──────── DATASET EXCERPTS ────────

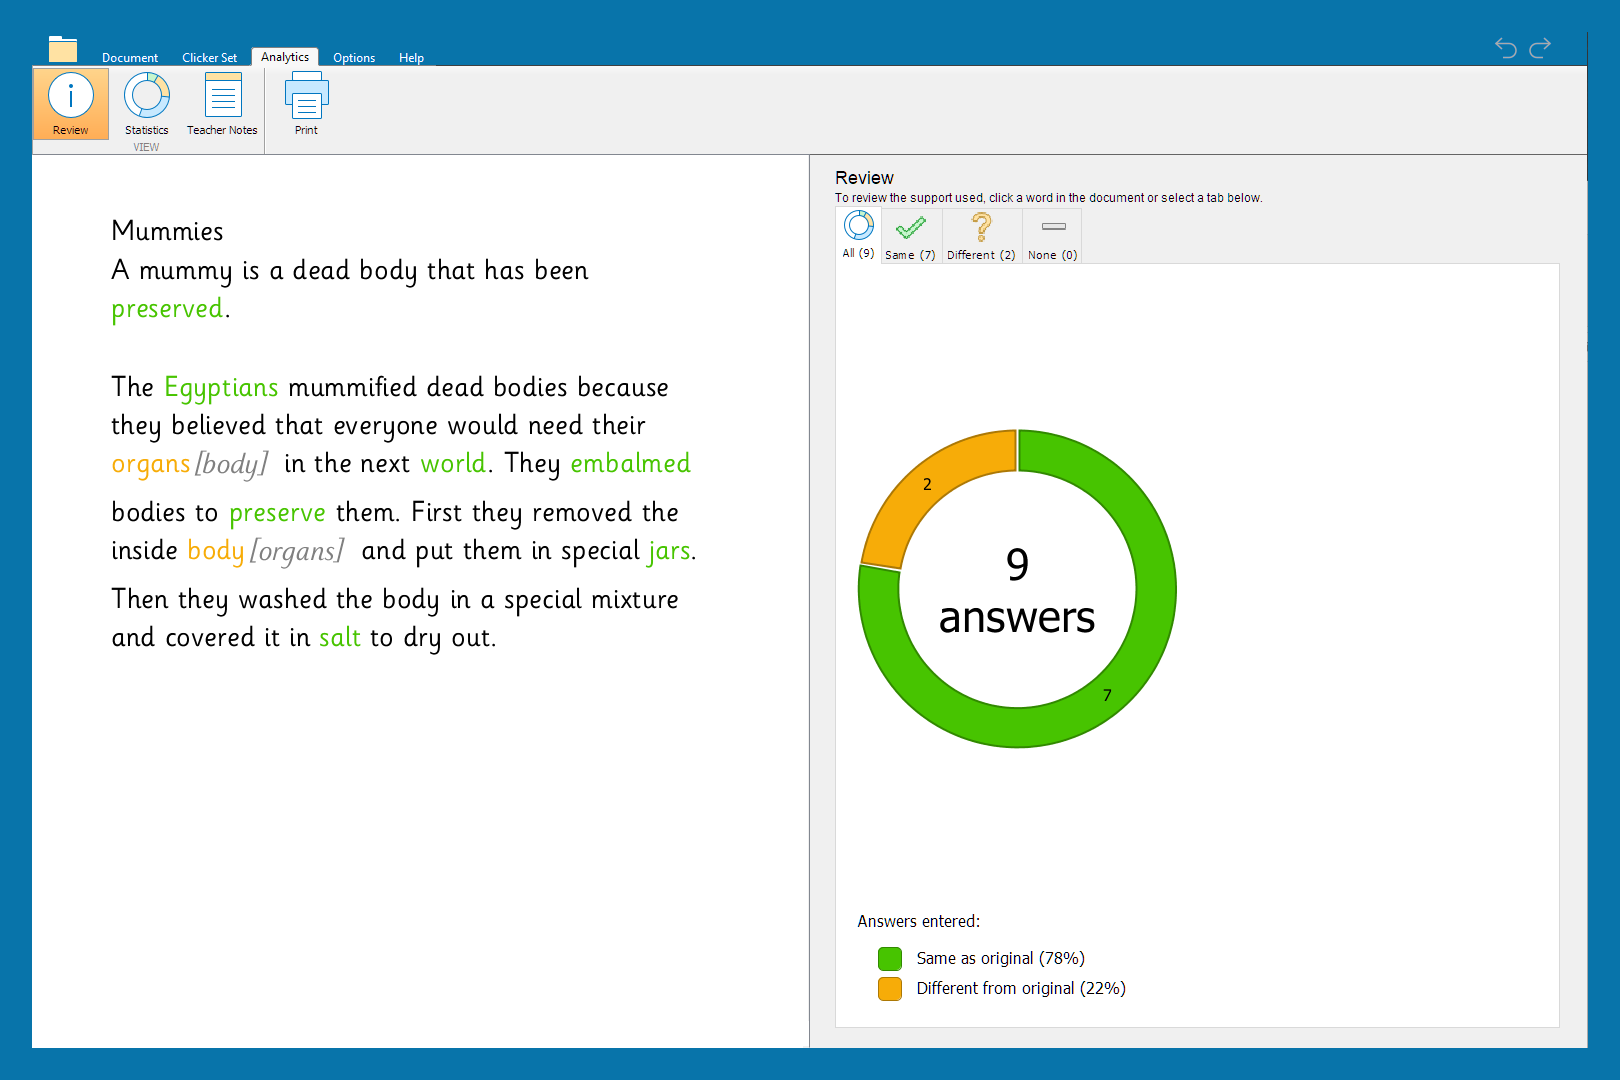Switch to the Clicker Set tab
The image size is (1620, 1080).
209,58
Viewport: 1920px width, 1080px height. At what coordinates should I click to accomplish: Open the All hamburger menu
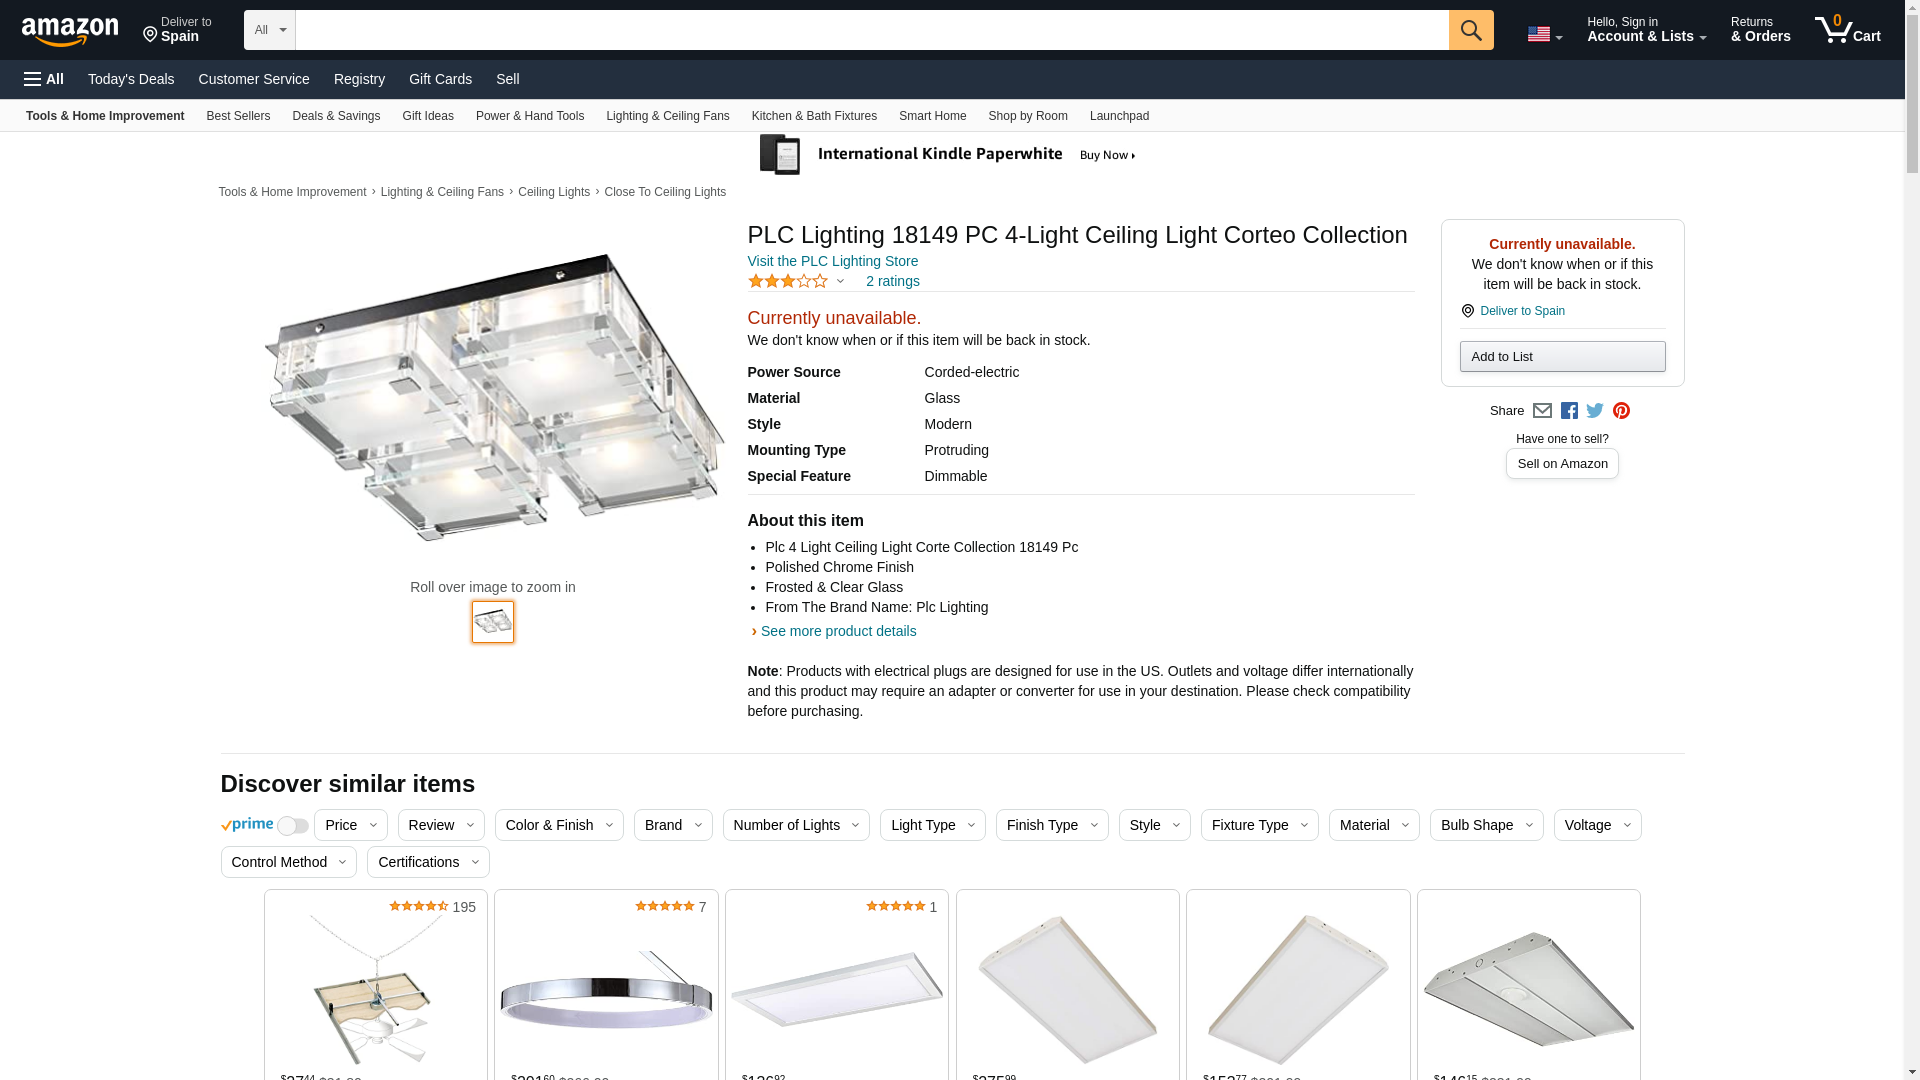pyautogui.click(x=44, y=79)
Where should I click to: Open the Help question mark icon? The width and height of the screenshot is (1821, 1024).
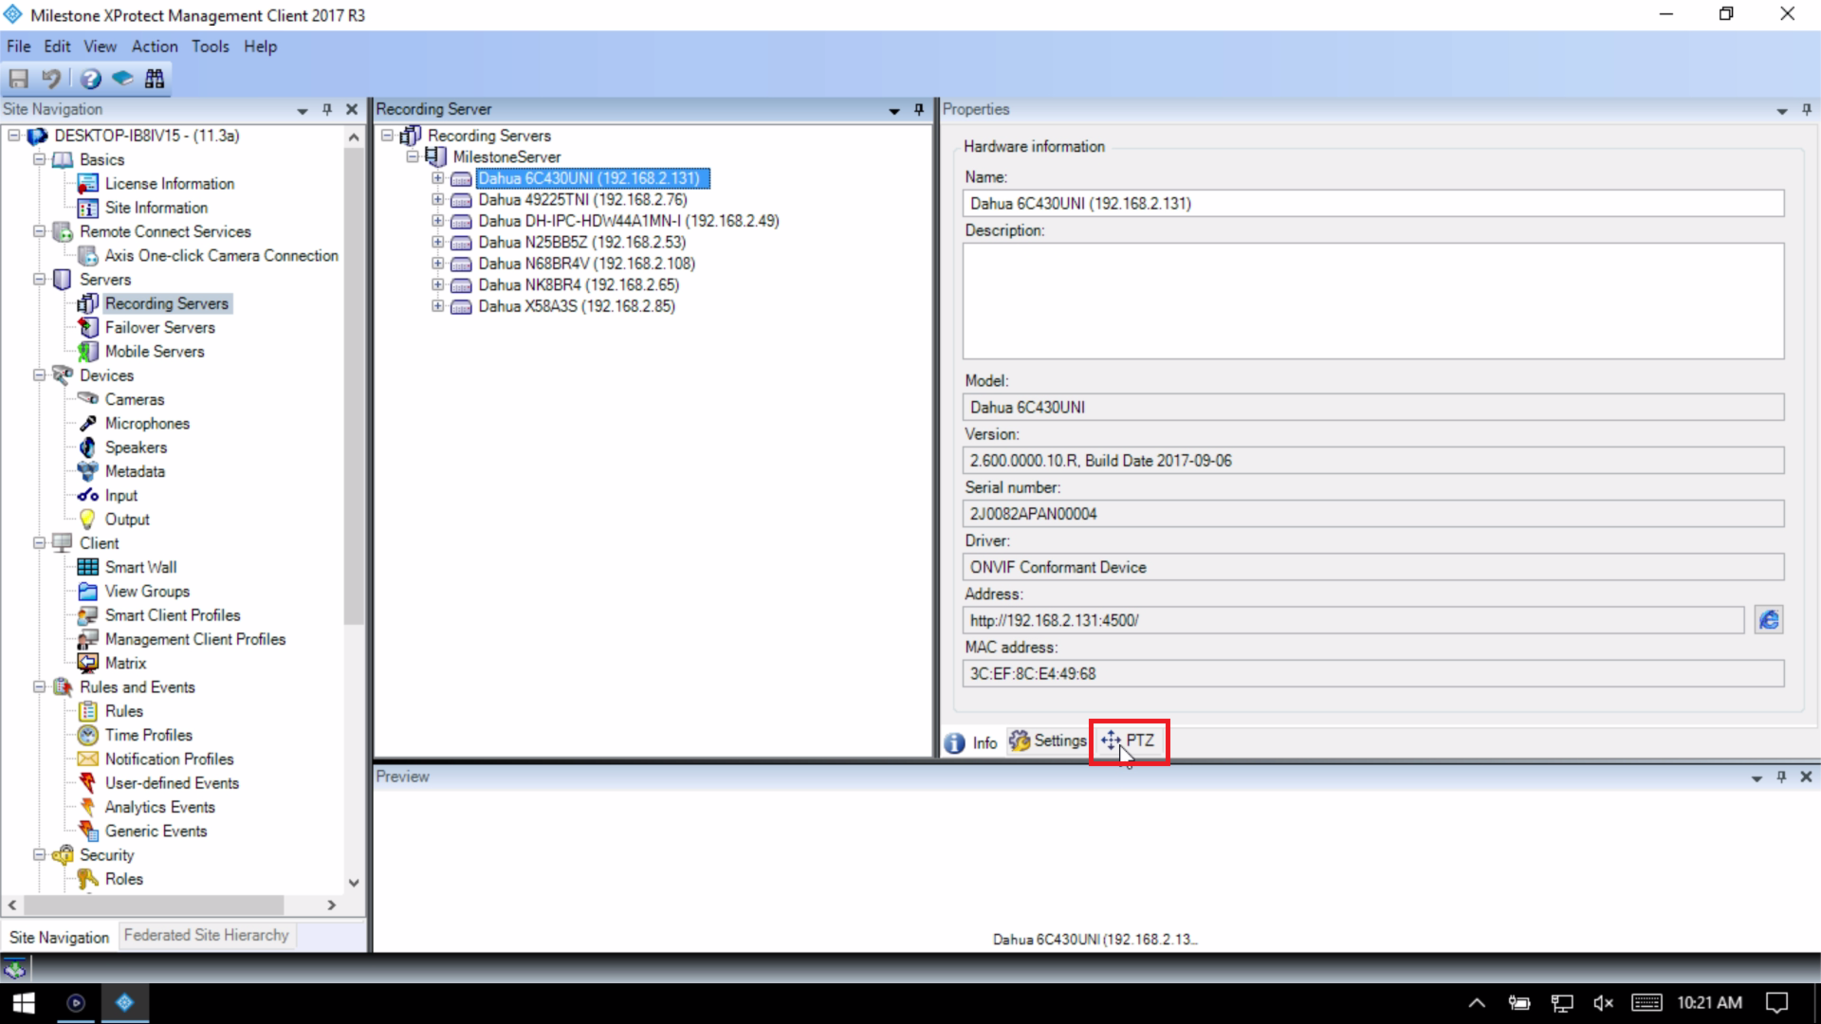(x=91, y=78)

────────

[WHAT YOU WILL DO] The required output is the lines from the one containing "Viewport: 1920px width, 1080px" through the end of the records above, reproduced exactly, with no pictures.

[SOLUTION]
Viewport: 1920px width, 1080px height. At what coordinates should I click to accomplish: Open the All hamburger menu
pyautogui.click(x=44, y=79)
Where should I click to: Open the Help question mark icon? The width and height of the screenshot is (1821, 1024).
(x=91, y=78)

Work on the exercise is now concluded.